Work request: Repeat word for word every line of the data below, from the first through the line containing "Open the Zookeeper", and stop there.

Dataset:
--
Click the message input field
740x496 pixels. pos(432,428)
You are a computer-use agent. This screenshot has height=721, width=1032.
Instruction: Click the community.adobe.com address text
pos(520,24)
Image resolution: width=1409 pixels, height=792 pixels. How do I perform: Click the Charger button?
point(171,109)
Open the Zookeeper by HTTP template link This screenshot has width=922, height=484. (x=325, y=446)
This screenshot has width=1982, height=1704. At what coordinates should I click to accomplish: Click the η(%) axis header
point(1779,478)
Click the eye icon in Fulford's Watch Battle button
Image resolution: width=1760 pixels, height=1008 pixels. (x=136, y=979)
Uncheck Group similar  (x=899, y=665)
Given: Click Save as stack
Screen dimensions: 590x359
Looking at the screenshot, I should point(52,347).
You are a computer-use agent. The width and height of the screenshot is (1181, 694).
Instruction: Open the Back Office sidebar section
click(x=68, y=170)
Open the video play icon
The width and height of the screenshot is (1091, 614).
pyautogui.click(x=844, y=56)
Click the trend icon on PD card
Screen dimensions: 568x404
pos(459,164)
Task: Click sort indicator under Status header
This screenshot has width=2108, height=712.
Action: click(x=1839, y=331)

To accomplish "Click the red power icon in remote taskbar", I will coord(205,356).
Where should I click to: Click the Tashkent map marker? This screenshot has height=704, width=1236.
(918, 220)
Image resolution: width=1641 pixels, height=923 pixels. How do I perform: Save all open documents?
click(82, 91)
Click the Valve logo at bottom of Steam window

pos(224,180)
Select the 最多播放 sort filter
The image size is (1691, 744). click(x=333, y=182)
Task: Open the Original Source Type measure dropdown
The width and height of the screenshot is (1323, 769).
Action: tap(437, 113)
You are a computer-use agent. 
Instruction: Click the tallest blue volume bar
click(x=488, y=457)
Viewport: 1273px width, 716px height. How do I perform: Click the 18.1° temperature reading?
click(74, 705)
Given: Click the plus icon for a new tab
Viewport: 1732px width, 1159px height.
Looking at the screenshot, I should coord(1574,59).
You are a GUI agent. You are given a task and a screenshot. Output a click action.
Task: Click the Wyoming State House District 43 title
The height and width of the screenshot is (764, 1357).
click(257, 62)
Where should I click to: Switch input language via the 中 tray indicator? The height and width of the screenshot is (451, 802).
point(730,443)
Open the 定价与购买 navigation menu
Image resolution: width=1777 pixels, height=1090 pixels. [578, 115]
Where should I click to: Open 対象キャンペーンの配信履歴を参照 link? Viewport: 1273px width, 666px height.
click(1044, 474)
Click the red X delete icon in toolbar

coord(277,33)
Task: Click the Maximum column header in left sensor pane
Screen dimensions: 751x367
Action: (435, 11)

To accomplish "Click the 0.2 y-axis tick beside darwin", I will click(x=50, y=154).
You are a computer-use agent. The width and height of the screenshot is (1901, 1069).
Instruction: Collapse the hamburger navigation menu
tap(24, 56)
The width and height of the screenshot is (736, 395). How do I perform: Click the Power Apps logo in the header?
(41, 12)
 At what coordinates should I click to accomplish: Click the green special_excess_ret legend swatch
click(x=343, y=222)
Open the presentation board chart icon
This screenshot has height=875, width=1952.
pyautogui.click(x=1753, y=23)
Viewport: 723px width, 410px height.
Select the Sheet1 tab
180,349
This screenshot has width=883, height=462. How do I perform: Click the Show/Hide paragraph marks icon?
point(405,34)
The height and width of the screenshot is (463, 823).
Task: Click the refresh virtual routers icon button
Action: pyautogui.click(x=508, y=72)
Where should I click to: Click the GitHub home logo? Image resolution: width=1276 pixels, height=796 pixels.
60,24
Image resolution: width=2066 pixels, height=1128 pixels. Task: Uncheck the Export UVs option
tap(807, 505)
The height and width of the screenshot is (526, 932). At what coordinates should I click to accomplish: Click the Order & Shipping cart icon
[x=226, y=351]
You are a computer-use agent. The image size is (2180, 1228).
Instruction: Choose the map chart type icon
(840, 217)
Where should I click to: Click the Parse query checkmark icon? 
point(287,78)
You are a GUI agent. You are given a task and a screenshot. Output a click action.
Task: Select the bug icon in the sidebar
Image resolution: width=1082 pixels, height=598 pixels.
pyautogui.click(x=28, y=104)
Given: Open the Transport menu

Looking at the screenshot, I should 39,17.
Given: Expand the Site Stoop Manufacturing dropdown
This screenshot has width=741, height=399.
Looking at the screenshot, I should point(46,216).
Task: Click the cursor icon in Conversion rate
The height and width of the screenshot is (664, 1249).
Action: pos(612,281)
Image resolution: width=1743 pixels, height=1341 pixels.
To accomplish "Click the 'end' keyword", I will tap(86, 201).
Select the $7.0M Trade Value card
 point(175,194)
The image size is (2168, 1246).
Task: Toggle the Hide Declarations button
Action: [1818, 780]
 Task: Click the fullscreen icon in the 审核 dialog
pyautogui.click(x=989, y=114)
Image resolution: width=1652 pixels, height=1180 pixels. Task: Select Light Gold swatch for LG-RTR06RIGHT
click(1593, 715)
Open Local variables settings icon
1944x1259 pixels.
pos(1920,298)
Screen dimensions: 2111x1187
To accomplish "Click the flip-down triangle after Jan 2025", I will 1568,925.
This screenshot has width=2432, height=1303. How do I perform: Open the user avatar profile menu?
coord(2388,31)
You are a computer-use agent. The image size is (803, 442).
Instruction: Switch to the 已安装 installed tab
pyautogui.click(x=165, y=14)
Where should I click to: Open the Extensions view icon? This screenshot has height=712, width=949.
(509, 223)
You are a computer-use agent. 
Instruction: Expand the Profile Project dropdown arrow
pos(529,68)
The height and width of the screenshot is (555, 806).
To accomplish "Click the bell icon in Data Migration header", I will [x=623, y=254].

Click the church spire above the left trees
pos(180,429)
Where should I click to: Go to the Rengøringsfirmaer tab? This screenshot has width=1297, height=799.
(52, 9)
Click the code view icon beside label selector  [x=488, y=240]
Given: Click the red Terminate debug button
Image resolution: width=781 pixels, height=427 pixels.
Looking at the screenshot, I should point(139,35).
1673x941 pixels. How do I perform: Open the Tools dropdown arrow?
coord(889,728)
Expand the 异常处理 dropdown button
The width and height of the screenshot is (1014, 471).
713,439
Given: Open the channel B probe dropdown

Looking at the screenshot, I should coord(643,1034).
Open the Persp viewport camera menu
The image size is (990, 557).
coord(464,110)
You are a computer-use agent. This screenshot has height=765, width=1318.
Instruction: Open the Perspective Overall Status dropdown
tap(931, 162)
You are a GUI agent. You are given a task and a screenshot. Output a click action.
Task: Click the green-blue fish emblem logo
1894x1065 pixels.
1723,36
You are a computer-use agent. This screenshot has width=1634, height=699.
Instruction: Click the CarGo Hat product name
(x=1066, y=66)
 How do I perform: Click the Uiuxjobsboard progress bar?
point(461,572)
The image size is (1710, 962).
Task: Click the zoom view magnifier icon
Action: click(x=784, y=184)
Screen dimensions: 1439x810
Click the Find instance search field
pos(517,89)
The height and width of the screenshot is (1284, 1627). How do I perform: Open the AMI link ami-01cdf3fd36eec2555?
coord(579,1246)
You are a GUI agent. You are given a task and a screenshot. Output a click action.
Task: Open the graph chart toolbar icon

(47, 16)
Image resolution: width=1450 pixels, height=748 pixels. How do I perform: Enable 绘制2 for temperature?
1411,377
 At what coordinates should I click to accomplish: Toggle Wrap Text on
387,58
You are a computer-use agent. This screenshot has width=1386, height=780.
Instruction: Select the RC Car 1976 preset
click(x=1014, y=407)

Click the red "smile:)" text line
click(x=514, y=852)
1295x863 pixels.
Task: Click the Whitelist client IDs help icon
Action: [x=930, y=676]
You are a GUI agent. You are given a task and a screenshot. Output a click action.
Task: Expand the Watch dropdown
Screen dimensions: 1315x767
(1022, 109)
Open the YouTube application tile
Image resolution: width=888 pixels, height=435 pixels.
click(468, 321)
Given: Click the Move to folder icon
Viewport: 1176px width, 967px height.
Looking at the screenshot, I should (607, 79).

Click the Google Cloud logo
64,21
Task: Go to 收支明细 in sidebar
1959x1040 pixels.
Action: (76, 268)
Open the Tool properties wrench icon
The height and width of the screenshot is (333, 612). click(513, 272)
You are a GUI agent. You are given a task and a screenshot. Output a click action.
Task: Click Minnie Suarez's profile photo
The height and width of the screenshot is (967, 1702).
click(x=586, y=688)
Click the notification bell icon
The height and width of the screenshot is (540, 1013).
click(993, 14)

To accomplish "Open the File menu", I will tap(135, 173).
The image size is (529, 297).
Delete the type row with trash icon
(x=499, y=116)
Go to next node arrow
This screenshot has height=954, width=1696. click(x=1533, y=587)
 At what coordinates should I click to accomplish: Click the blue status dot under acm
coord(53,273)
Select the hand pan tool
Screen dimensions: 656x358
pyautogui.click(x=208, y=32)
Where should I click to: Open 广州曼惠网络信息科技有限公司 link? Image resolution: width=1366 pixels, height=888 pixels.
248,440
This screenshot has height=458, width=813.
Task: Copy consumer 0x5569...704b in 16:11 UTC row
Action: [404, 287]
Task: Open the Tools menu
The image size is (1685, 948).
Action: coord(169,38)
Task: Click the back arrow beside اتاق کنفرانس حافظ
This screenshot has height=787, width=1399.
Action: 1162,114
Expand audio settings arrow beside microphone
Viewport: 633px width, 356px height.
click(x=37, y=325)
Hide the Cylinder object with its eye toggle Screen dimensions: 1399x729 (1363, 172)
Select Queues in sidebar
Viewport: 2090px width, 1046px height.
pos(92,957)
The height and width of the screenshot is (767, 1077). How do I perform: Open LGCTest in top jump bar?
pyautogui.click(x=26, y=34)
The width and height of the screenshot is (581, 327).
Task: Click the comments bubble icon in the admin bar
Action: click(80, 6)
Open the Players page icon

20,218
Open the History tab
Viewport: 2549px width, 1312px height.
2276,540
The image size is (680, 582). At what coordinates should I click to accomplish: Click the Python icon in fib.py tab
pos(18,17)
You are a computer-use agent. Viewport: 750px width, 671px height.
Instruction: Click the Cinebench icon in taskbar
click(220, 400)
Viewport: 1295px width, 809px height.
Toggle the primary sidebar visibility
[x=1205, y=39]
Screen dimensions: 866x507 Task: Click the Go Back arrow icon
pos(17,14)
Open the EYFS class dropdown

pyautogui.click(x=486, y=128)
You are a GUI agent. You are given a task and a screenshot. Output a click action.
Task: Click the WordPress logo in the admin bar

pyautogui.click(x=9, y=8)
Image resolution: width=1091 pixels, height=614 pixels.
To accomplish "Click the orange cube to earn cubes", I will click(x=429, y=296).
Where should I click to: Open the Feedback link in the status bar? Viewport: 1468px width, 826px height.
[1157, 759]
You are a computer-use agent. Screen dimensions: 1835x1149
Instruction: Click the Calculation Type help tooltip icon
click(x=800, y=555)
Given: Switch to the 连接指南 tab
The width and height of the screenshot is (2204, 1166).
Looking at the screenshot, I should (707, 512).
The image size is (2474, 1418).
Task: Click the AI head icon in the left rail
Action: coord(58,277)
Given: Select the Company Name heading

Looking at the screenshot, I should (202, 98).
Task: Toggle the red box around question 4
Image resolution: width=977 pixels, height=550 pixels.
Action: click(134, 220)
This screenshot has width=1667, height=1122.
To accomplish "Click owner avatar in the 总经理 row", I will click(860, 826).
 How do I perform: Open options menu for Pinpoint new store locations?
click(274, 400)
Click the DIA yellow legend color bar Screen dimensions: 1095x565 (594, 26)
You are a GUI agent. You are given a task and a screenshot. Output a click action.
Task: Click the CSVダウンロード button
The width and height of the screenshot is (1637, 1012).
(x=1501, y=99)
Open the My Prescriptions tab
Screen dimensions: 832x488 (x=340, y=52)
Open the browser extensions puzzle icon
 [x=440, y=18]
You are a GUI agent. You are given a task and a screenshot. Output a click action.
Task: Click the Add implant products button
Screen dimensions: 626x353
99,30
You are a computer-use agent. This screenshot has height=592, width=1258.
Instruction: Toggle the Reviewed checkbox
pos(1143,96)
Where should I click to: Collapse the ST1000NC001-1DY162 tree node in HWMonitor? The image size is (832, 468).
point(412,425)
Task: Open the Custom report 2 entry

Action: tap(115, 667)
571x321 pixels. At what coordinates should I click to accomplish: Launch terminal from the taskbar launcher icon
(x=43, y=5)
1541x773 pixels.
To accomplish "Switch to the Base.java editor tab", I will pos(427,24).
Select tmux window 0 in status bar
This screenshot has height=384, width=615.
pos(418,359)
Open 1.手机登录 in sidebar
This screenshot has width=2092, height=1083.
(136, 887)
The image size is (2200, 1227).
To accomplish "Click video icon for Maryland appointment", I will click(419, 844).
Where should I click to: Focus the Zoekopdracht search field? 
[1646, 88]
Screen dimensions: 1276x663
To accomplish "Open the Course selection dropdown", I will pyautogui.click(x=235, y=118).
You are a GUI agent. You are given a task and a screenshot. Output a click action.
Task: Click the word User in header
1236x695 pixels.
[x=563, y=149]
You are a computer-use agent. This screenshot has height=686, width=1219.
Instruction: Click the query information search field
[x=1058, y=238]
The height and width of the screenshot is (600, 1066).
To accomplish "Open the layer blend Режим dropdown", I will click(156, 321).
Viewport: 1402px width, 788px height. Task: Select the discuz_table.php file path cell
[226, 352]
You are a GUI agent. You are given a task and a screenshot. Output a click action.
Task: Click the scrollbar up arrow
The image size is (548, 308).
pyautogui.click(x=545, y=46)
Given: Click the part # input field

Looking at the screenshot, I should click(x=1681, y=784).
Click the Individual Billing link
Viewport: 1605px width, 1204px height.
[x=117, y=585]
--
Written reply:
Click the message input field
740x496 pixels. pos(432,428)
You are a computer-use agent. This screenshot has height=721, width=1032.
Instruction: Click the community.adobe.com address text
pos(520,24)
Image resolution: width=1409 pixels, height=792 pixels. How do I perform: Click the Charger button?
point(171,109)
Open the Zookeeper by HTTP template link This screenshot has width=922, height=484. (x=325, y=446)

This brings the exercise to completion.